PASSAGE:
↓↓↓

But we have still to explain why so little of that DNA has any discernible purpose. It starts to get a little unnerving, but it does really seem that the purpose of life is to perpetuate DNA. The 97 percent of our DNA commonly called junk is largely made up of clumps of letters that, in Ridley’s words, “exist for the pure and simple reason that they are good at getting themselves duplicated.” [45]Most of your DNA, in other words, is not devoted to you but to itself: you are a machine for reproducing it, not it for you. Life, you will recall, just wants to be, and DNA is what makes it so.

Even when DNA includes instructions for making genes-when it codes for them, as scientists put it-it is not necessarily with the smooth functioning of the organism in mind. One of the commonest genes we have is for a protein called reverse transcriptase, which has no known beneficial function in human beings at all. The one thing it does do is make it possible for retroviruses, such as the AIDS virus, to slip unnoticed into the human system.

In other words, our bodies devote considerable energies to producing a protein that does nothing that is beneficial and sometimes clobbers us. Our bodies have no choice but to do so because the genes order it. We are vessels for their whims. Altogether, almost half of human genes-the largest proportion yet found in any organism-don’t do anything at all, as far as we can tell, except reproduce themselves.

↑↑↑

RECORDED DATA:
↓↓↓

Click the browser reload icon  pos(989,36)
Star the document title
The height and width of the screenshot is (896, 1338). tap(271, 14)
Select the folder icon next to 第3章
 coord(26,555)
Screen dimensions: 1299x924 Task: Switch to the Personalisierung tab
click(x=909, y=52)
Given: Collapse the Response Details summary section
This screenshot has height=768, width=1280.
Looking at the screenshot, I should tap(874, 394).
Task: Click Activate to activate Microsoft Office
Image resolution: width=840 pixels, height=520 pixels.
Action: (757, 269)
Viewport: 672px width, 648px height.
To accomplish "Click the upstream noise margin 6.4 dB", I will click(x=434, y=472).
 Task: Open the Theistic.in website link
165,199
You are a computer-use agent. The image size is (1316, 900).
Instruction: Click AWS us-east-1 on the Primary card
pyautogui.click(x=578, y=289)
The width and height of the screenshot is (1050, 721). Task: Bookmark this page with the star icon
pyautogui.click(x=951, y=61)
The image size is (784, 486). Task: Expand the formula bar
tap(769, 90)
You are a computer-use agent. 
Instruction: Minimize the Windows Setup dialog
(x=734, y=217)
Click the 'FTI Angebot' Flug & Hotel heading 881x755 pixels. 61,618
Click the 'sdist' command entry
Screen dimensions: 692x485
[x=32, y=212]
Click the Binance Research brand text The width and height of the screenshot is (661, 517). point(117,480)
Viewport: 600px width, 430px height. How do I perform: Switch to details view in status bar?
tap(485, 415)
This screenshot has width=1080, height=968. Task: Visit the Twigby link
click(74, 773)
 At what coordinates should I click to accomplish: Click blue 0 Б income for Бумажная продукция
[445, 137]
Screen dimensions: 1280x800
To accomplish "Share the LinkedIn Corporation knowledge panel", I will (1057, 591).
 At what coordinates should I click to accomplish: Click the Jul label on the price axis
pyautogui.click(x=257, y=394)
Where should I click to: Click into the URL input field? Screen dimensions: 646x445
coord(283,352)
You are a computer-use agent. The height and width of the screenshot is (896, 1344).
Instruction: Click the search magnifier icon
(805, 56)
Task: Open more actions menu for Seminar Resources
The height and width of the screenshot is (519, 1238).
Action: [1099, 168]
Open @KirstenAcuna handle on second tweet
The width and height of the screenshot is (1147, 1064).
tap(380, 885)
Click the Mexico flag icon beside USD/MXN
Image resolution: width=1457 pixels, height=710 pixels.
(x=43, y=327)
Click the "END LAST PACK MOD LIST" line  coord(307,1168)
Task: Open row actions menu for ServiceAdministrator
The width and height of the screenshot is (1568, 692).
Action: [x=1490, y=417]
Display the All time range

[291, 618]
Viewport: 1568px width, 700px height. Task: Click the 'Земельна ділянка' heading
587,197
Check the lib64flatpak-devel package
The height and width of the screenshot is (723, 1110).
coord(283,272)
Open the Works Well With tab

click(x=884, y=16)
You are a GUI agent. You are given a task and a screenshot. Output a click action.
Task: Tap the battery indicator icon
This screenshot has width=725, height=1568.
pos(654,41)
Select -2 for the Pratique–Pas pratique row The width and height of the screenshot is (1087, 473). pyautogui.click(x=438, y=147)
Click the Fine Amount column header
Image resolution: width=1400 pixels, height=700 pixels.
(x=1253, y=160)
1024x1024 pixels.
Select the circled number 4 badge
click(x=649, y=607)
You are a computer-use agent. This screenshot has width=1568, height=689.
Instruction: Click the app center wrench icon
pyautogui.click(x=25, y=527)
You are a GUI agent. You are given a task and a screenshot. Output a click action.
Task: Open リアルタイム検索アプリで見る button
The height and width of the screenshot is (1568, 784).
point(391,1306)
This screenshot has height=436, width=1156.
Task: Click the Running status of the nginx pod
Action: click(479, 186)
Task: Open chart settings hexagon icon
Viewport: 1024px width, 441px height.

↑↑↑

WHAT THIS EXERCISE ASKS:
1 – Summarize the passage on DNA in two sentences.
2 – Carry on the passage on DNA, starting after its final sentence.
The items were taken from a separate source.

ANSWERS FOR THE TASKS:
1 – Most human DNA, the 97 percent commonly called junk, seems to exist only because it is good at getting itself duplicated, so that a person is a machine for reproducing it rather than the other way around. Even genes that code for something need not help the organism: the gene for reverse transcriptase has no known benefit in humans and lets retroviruses such as the AIDS virus slip in, and almost half of human genes appear to do nothing except reproduce themselves.

2 –
All organisms are in some sense slaves to their genes. That’s why salmon and spiders and other types of creatures more or less beyond counting are prepared to die in the process of mating. The desire to breed, to disperse one’s genes, is the most powerful impulse in nature. As Sherwin B. Nuland has put it: “Empires fall, ids explode, great symphonies are written, and behind all of it is a single instinct that demands satisfaction.” From an evolutionary point of view, sex is really just a reward mechanism to encourage us to pass on our genetic material.

Scientists had only barely absorbed the surprising news that most of our DNA doesn’t do anything when even more unexpected findings began to turn up. First in Germany and then in Switzerland researchers performed some rather bizarre experiments that produced curiously unbizarre outcomes. In one they took the gene that controlled the development of a mouse’s eye and inserted it into the larva of a fruit fly. The thought was that it might produce something interestingly grotesque. In fact, the mouse-eye gene not only made a viable eye in the fruit fly, it made a fly’s eye. Here were two creatures that hadn’t shared a common ancestor for 500 million years, yet could swap genetic material as if they were sisters.

The story was the same wherever researchers looked. They found that they could insert human DNA into certain cells of flies, and the flies would accept it as if it were their own. Over 60 percent of human genes, it turns out, are fundamentally the same as those found in fruit flies. At least 90 percent correlate at some level to those found in mice. (We even have the same genes for making a tail, if only they would switch on.) In field after field, researchers found that whatever organism they were working on-whether nematode worms or human beings-they were often studying essentially the same genes. Life, it appeared, was drawn up from a single set of blueprints.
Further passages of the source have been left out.